Am I trying to atone for all those homes I “wrecked?”

Not really. The writing actually came first. I wrote my first full-length novel at 14, a dark time travel Gothic about a girl from the present who appeared as a governess in the past, yada, yada. It was pretty terrible. I wrote two more before I got out of college. Not great, but I’d learned a few things. I became a journalist and worked at a newspaper in deep South Florida for five years or so, so I wrote a lot more, and learned a few more things.

Then I went to law school. A single mom of two girls under 5, I had my work cut out for me, and the writing went by the wayside. Then the law practice, hours and hours each week to keep those girls in shoes.

But finally, I got comfortable in my mid-40s, remarried, with a new family, and I thought I’d try my hand at it again. I came up with three stories, all starring a heroine who lived and worked as an attorney in the nearest big city, Pittsburgh. The first became CONVICTION OF THE HEART, the second, SECOND CHANCES, and the third, VOODOO DREAMS: the Pittsburgh Lady Lawyer Series.  


SECOND CHANCES tells the story of Inessa Regan, a 42-year-old attorney who is fired from her job as a long-time associate working divorce cases at a small firm. This is not because of anything she’s done, but because the wife of one of the partners is threatened by any female attorney in her husband’s office, even one with thick thighs who consoles herself with Ben and Jerry’s—a lot. Suddenly on her own, she doesn’t know what to do or how to begin again.

When her well-meaning neighbor brings her a client to make a will, a young veteran of the Iraq War.
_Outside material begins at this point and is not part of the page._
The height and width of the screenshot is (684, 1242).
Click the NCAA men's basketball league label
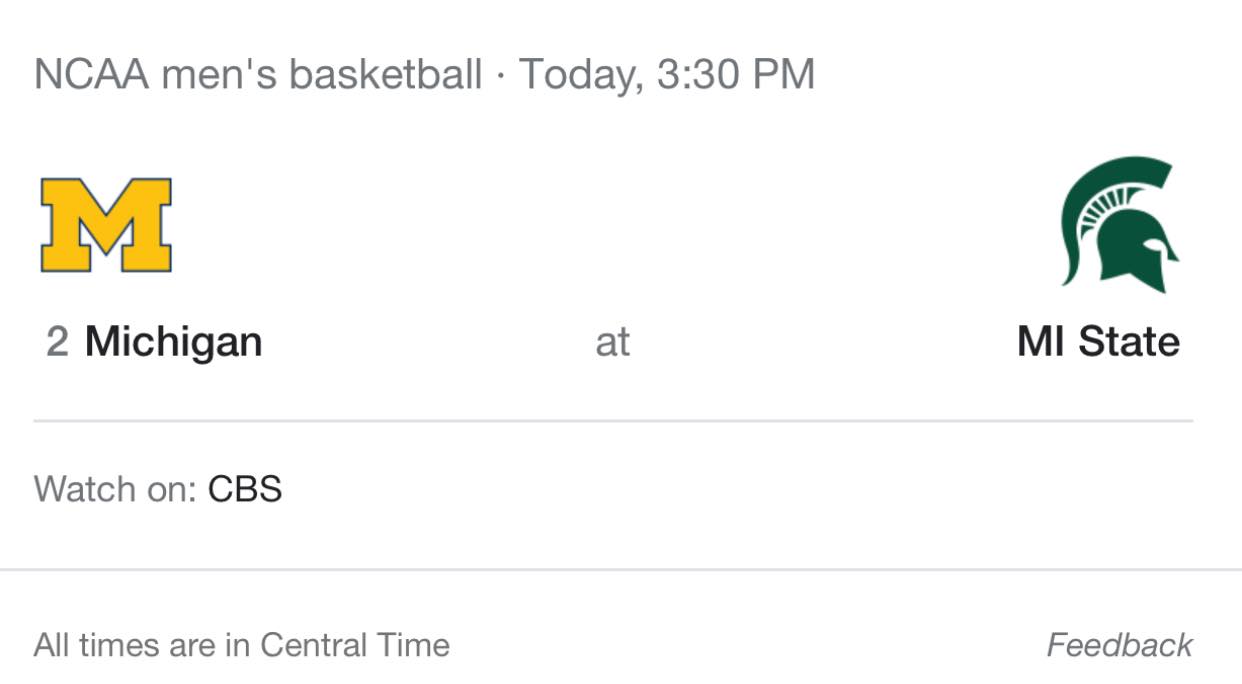point(258,75)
Inessa is desperate for the income, so she says yes. But Kurt Lowdon brings her a lot more than the $75 the paperwork costs. His courage and confidence in her helps her move past the devastating hit her life has taken, and she moves on to become a solo practitioner.
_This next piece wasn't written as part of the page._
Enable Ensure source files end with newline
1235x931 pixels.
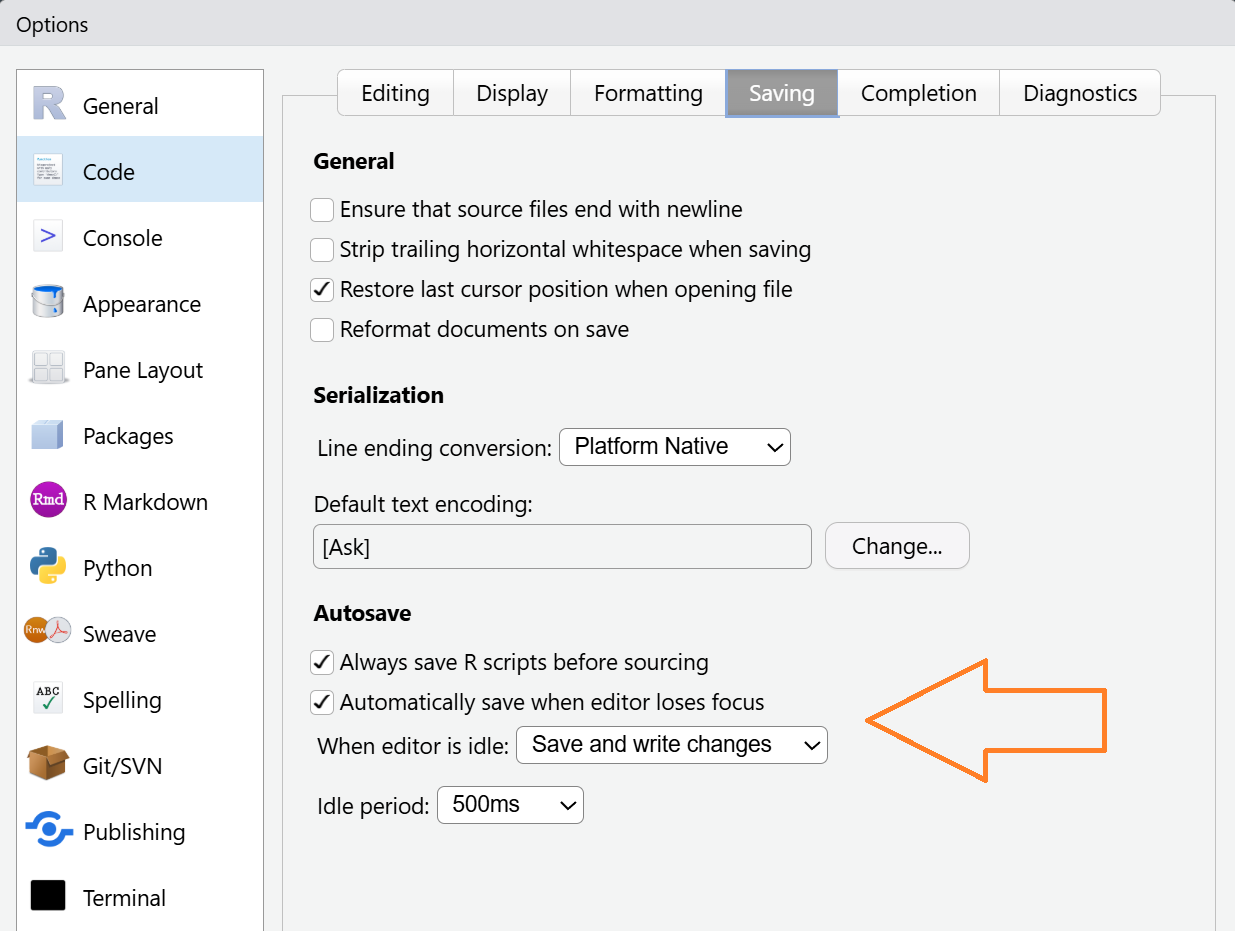(322, 210)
She also falls in love with him, which becomes a risky business as secrets from his past threaten them both.





Amazon Author Page



Author Bio:  Alana Lorens has been a published writer for more than forty years. Currently a resident of Asheville, North Carolina, she loves her time in the smoky Blue Ridge mountains. One of her novellas, THAT GIRL’S THE ONE I LOVE, is set in the city of Asheville during the old Bele Chere festival. She lives with her daughter, who is the youngest of her seven children, two crotchety old cats, and five kittens of various ages.


When Inessa Regan gets a pink slip, laid off from her law firm at the age of 42, without prospects she’s sure her life is over. She hides from the world, until her neighbor brings her a client, a young Iraq war veteran dying of cancer.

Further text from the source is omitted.